Les manifestations en Iran s’étendent à davantage de secteurs et de villes pour le troisième jour consécutif

manifestations-en-Iran-csdhi

CSDHI – Au troisième jour des manifestations des commerçants des bazars en réaction à la grave situation économique, des commerçants de plusieurs villes — dont Téhéran, Ispahan, Ahwaz, Chiraz, Kermanshah et Najafabad — ont fermé leurs boutiques et organisé des rassemblements de protestation.

À la suite d’appels lancés par des organisations étudiantes et des militants, des étudiants de différentes villes du pays, notamment Téhéran, Ispahan et Yazd, ont rejoint la vague de contestation le mardi 30 décembre.

Des étudiants de l’Université de Téhéran, dénonçant le dispositif sécuritaire imposé autour du campus, ont appelé les citoyens à se diriger vers l’université afin de permettre aux étudiants de se joindre à la population.
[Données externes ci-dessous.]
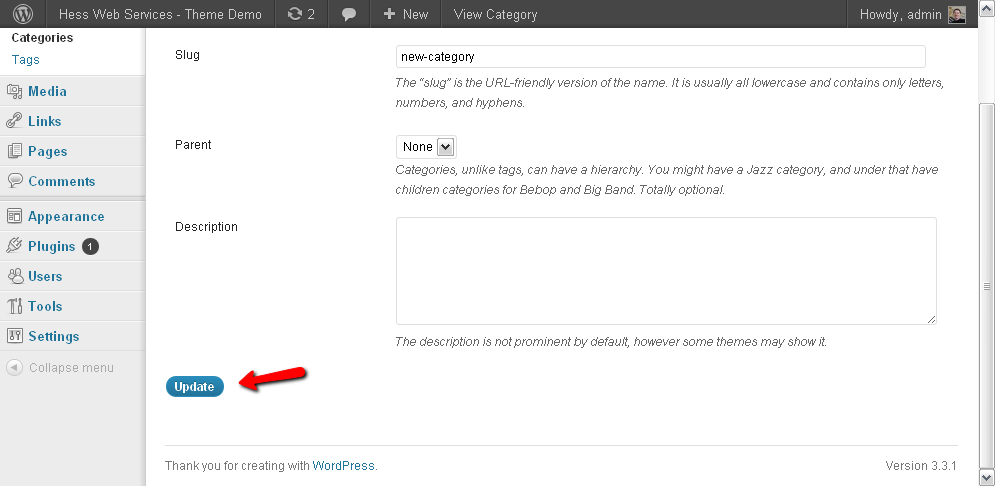Viewport: 995px width, 486px height.
Task: Click the updates refresh icon
Action: (294, 14)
Lors des rassemblements, les manifestants ont scandé des slogans tels que :

« Mort au dictateur »,
« Ni Gaza ni le Liban, je sacrifie ma vie pour l’Iran »,
« Mort au principe du Velayat-e Faqih »,
et « Mort à la vie chère, nous irons jusqu’au renversement ».
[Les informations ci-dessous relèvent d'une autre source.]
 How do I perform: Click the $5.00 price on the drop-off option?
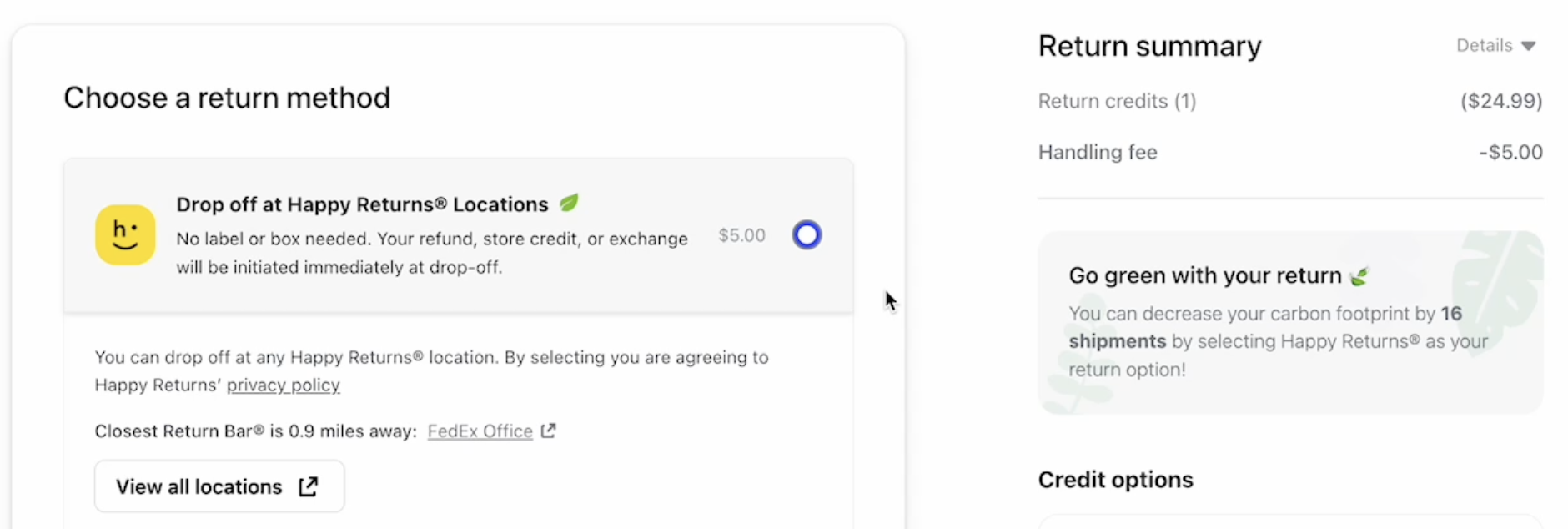(x=741, y=235)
À Kermanshah et sur l’avenue Jomhouri à Téhéran, des manifestants ont tenu tête aux forces de répression et ont repoussé les unités chargées de la répression.

À l’Université de Yazd, les étudiants ont également scandé, mardi soir, le 30 décembre :

« Ni les menaces ni la prison n’ont désormais d’effet ».

Des vidéos diffusées sur les réseaux sociaux montrent que les forces de sécurité ont fait usage de gaz lacrymogènes et de balles en plomb contre les manifestants dans le bazar de Téhéran. Des unités spéciales ont arrêté au moins onze manifestants dans le quartier de Shoush, à Téhéran.

D’autres images publiées en ligne montrent des rassemblements dans les rues de Kermanshah, notamment autour du bazar traditionnel, où les manifestants ont exprimé leur colère face à la hausse des prix, aux fluctuations du taux de change et aux difficultés de subsistance.

La situation de la sécurité intérieure du régime iranien a atteint un seuil critique, alors que des revendications économiques jusque-là dispersées convergent désormais avec une désobéissance politique plus large. Selon ce rapport, le schéma actuel des troubles urbains indique l’émergence d’un lien entre la classe moyenne du bazar et de vastes segments d’une société mécontente. La poursuite de cette dynamique pourrait conduire à la formation d’un soulèvement général.